How to meet EN13795 standards for surgical drapes and gowns?

For surgical drapes and surgical gowns that aim to enter the European market, meeting the EN 13795 standard is no longer an optional requirement; it has become the cornerstone for market entry. The core objective of this standard is very clear: to prevent the spread of infectious agents between healthcare workers and patients, and to ensure that the microbial and viral barrier effect during the surgical procedure reaches a reliable level. The new version of standard EN 13795-1:2025 was adopted by the European Commission as a harmonized standard under the Medical Device Regulation (MDR) in October 2025. This means that products that comply with this standard can be presumed to meet the compliance requirements of the MDR.

The key to meeting this standard lies in whether the product can pass a series of rigorous performance tests.The manufacturer needs to verify these performance parameters through the testing methods stipulated by the standards, to ensure that the product can truly fulfill the function of barrier protection.

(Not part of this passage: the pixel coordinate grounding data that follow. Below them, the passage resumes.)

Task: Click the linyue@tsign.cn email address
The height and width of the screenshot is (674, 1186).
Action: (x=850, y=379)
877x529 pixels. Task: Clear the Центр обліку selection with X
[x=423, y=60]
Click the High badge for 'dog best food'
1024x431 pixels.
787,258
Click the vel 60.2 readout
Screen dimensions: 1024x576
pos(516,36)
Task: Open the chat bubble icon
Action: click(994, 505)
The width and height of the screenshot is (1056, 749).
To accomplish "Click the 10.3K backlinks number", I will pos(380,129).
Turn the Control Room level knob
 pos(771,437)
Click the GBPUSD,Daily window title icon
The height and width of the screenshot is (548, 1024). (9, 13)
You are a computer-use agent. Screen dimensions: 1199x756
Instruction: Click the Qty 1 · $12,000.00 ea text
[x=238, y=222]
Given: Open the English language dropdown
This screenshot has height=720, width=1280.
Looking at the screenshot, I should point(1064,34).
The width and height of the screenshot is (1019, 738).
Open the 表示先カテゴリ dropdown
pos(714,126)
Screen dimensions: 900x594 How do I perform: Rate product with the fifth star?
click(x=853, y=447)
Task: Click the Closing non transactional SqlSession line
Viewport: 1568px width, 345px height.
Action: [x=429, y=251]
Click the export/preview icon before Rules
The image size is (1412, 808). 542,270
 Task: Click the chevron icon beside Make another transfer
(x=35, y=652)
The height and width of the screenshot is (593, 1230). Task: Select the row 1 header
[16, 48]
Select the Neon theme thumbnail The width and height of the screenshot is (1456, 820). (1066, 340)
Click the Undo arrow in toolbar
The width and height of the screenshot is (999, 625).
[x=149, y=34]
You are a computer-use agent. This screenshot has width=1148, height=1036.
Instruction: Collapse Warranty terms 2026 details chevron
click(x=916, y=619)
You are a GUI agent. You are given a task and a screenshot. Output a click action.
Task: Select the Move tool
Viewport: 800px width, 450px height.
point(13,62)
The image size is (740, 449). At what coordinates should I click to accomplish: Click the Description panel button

For customers in the European market, compliance with the EN 13795 standard is far more than just meeting regulations. In the EU, both market supervision agencies and certification bodies regard these harmonized standards as benchmarks for technical capabilities. Moreover, purchasers also consider compliance with the latest standards as an important criterion for selecting products. Certification using the latest version of the standard not only indicates that the product's safety and reliability have received authoritative recognition, but also means that it has gained a more advantageous position in the fierce market competition. In this European market with increasingly strict requirements for medical safety, obtaining this standard's recognition is the most direct quality signal conveyed to customers.